Data for review: Begin
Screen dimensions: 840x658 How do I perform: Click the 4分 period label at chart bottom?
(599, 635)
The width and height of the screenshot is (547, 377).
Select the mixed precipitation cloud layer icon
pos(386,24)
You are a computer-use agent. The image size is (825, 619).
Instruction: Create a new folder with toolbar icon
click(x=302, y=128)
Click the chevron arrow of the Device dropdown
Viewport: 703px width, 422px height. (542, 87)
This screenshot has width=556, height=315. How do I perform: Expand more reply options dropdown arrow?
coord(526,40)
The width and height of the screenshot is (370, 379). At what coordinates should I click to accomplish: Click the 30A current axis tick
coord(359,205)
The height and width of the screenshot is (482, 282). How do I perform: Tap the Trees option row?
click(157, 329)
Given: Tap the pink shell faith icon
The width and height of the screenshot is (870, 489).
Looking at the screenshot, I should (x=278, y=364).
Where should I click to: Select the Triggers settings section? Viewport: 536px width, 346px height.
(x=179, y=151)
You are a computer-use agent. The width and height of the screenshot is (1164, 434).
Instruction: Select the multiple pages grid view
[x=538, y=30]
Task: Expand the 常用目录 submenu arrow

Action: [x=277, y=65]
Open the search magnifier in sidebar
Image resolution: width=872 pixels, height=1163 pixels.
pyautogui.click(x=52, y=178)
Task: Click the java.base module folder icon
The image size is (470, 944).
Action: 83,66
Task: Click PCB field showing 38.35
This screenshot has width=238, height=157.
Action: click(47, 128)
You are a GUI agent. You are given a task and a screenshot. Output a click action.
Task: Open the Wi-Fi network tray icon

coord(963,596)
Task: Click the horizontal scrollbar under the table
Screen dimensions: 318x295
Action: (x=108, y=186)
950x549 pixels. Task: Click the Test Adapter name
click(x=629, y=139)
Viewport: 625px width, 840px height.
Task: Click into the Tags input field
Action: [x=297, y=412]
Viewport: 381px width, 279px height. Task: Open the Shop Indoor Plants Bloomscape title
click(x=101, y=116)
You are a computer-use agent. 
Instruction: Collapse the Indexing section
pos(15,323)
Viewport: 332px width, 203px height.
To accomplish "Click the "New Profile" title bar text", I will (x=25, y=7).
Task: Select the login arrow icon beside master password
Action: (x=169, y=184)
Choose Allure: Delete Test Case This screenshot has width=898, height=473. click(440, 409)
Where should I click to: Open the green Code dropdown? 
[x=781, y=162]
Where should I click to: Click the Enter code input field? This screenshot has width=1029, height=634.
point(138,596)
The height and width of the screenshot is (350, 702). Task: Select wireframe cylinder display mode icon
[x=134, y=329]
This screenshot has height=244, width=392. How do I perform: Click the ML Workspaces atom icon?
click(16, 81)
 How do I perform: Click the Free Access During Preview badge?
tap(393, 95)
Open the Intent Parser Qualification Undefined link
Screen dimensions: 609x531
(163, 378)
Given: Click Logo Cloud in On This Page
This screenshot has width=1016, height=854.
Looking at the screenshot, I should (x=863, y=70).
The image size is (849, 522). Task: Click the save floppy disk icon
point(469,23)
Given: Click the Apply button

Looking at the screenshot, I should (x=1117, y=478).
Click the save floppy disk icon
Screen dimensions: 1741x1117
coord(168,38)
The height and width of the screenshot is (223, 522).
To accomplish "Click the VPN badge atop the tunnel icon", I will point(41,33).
Data for review: End
For this task, copy every line of the material in which "computer" appears.

You are a computer-use agent. The image size is (825, 619).
You are a computer-use agent. The width and height of the screenshot is (1164, 434).
You are a computer-use agent. 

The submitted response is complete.